Sadly, Alice’s story is not unique. Generations United’s new report sheds light on families like Alice’s. It examines why grandfamilies, families in which children are raised by relatives or family friends without their parents in the home, often face high rates of hunger and food insecurity and recommends ways our policies can better support them.

‘Between 2019 and 2020, 25% of grandparent-headed households with grandchildren and no parent present experienced food insecurity.’

The findings are startling. Generations United’s 2022 State of Grandfamilies report found that between 2019 and 2020, 25% of grandparent-headed households with grandchildren and no parent present experienced food insecurity. This is more than twice the national rate. It’s also 60% higher than that of all households with children (25% vs. 15%). Yet at the same time, in 2019 less than half of low-income grandfamilies accessed the Supplemental Nutrition Assistance Program known as SNAP.

In the report, grandfamily caregivers share personal experiences and struggles with feeding their families. The impact is severe and can harm the health, nutrition and economic security of children and adults.

“You know, if you only have $10 to spend, you really can’t afford to go out and buy stuff for a healthy salad. You can buy beans and rice and chicken nuggets,” says Kathy Coleman, a grandfamily caregiver and director of the Grandparents Raising Grandchildren Resource Center of Louisiana.

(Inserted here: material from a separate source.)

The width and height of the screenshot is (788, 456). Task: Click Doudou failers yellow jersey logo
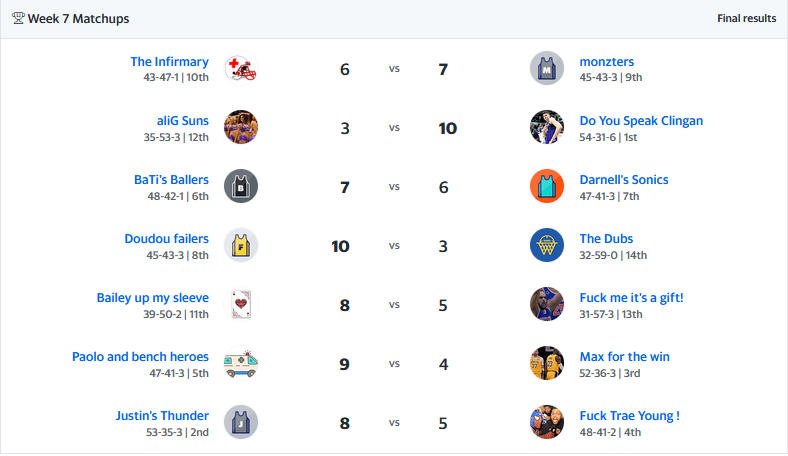(x=241, y=245)
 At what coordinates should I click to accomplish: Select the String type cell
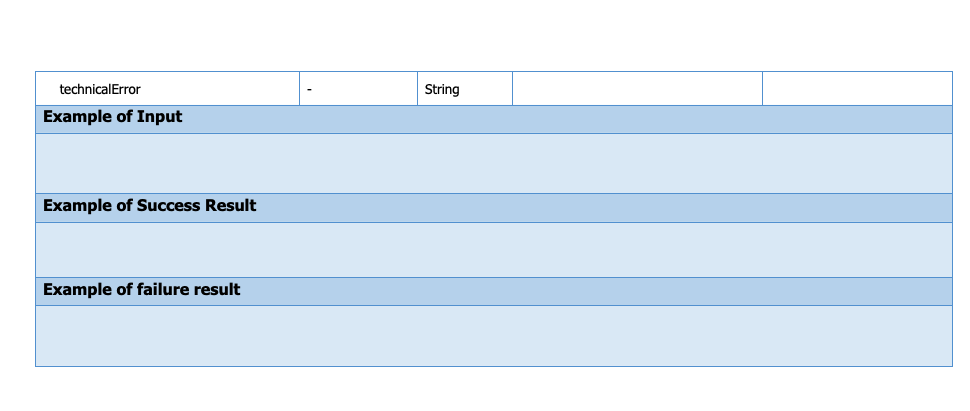442,90
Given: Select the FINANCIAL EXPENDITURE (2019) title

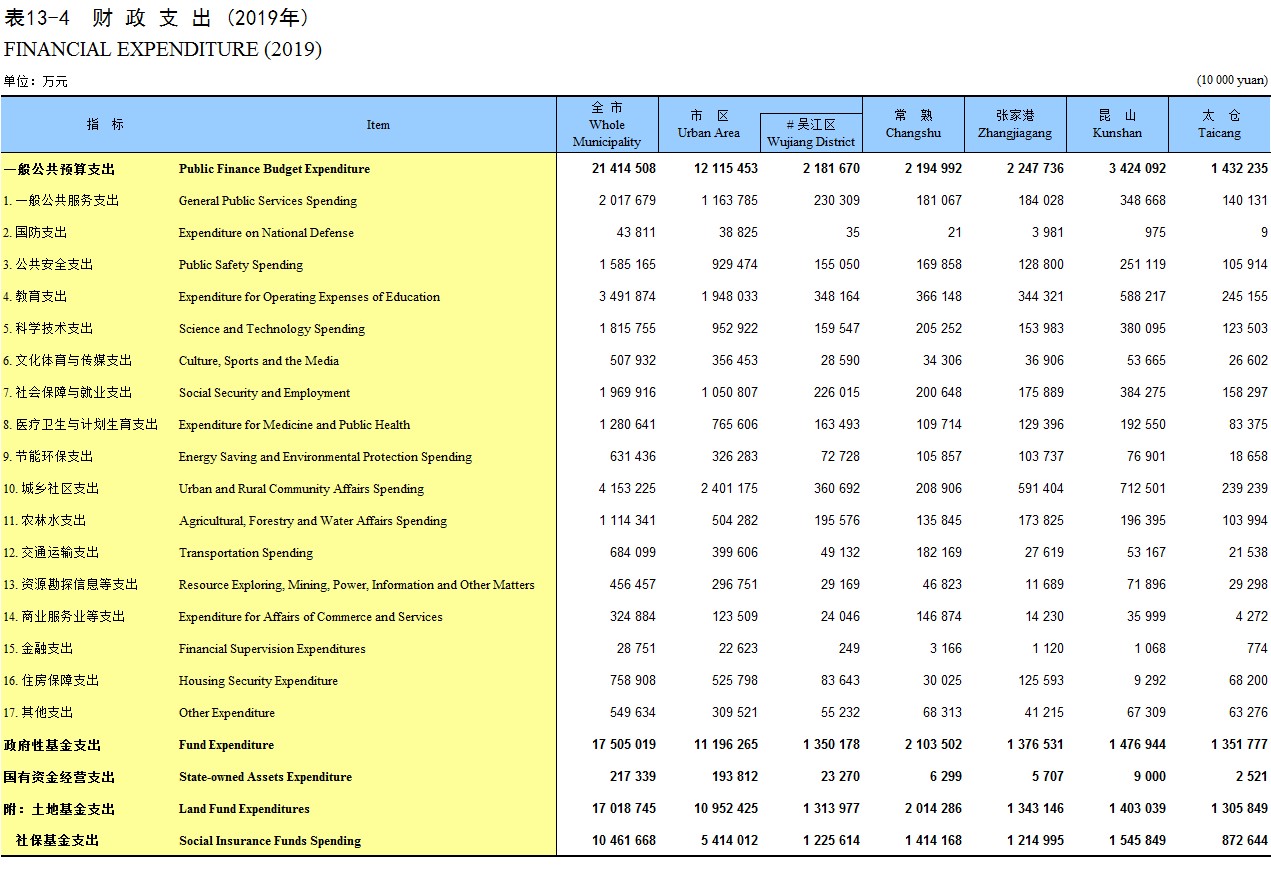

“It would be a whole lot cheaper, but it’s not really beneficial to the children. But when you’re in that situation, where all you’re trying to do is feed these little babies’ hungry tummies, you do whatever you can to stretch your money and, to be quite honest, sometimes it’s not the most nutritional food.”

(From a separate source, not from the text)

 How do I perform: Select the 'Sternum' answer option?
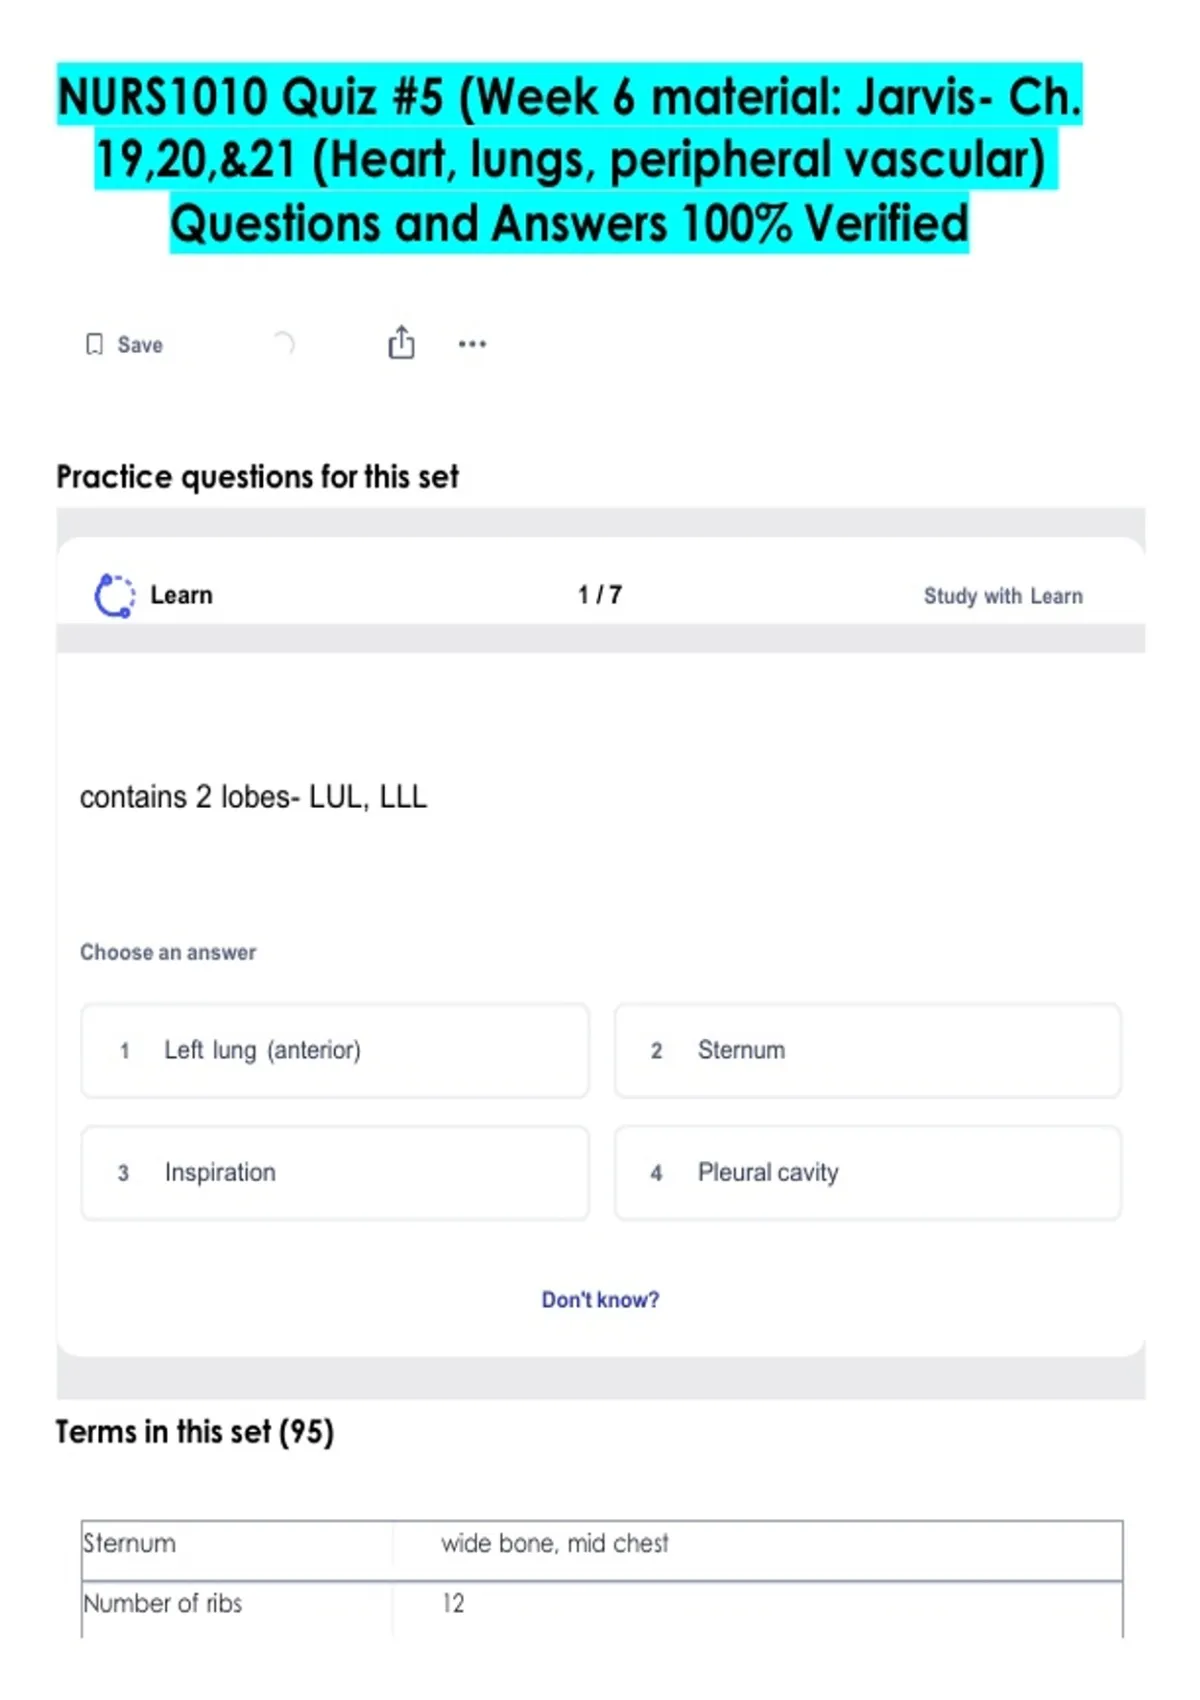[867, 1051]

Factors Putting Grandfamilies at Risk

Grandfamilies are at increased risk of food insecurity due to factors such as poverty, racial discrimination, disability, marriage status, employment status, geography and accessibility.

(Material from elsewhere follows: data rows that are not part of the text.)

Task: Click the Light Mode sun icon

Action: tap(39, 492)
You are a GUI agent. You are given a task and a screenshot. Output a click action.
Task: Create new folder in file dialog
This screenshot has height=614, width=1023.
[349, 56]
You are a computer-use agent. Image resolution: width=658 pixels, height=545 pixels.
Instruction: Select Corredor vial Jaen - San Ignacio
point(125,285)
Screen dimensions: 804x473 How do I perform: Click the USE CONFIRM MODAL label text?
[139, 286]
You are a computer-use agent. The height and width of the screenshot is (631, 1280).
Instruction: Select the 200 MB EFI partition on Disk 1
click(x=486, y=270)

More than half (54%) of grandparent-headed households live in the South—states that tend to have food insecurity rates above the national average. Moreover, a large number of grandparent-headed households live in rural areas and are likely to experience food insecurity at a higher rate, in part because food sources often are further away from home and transportation options are sparse.

Due to cultural values and proud traditions, grandfamilies are disproportionately African American, American Indian and Alaska Native, and, in some areas, Latino. Yet, years of systemic racism and discrimination have led to disproportionate rates of food insecurity, as well as difficulties accessing support systems and inequitable supports for grandfamily caregivers and the children they raise. Additionally, 31% of grandchildren being raised by their grandparents in a grandparent-headed household are living below the poverty level, compared to 16% of all children nationwide.

Grandfamilies Face Greater Barriers Accessing Federal Nutrition Programs

Federal food and nutrition programs such as the Supplemental Nutrition Assistance Program (SNAP), the Special Supplemental Nutrition Program for Women, Infants, and Children (WIC), and free and reduced-price school meals serve as a lifeline for millions of families struggling with hunger and food insecurity, but many grandfamilies face unique challenges when trying to access these services.

Grandfamily caregiver Linda Lewis from Oklahoma lives off her Social Security benefit and receives Temporary Assistance for Needy Families (TANF).

“It’s tight,” she says. “I have to buy school uniforms and shoes out of that, too. We get SNAP, but the benefit amount is low and that doesn’t go nowhere.”

Linda finds herself visiting food pantries once a month for additional support, along with receiving meals from Meals on Wheels, which she says is helpful.

Benefits like SNAP should be based upon the income of the child only. Older adults shouldn’t be penalized because they built up assets for retirement.

Children living with an unlicensed kinship foster care parent are not automatically eligible for WIC benefits, though they may be automatically eligible through other avenues. If a child has been receiving support from WIC while living with a parent, when a grandparent caregiver takes over raising the child, WIC benefits are not always easily transferred or given to the caregiver or child.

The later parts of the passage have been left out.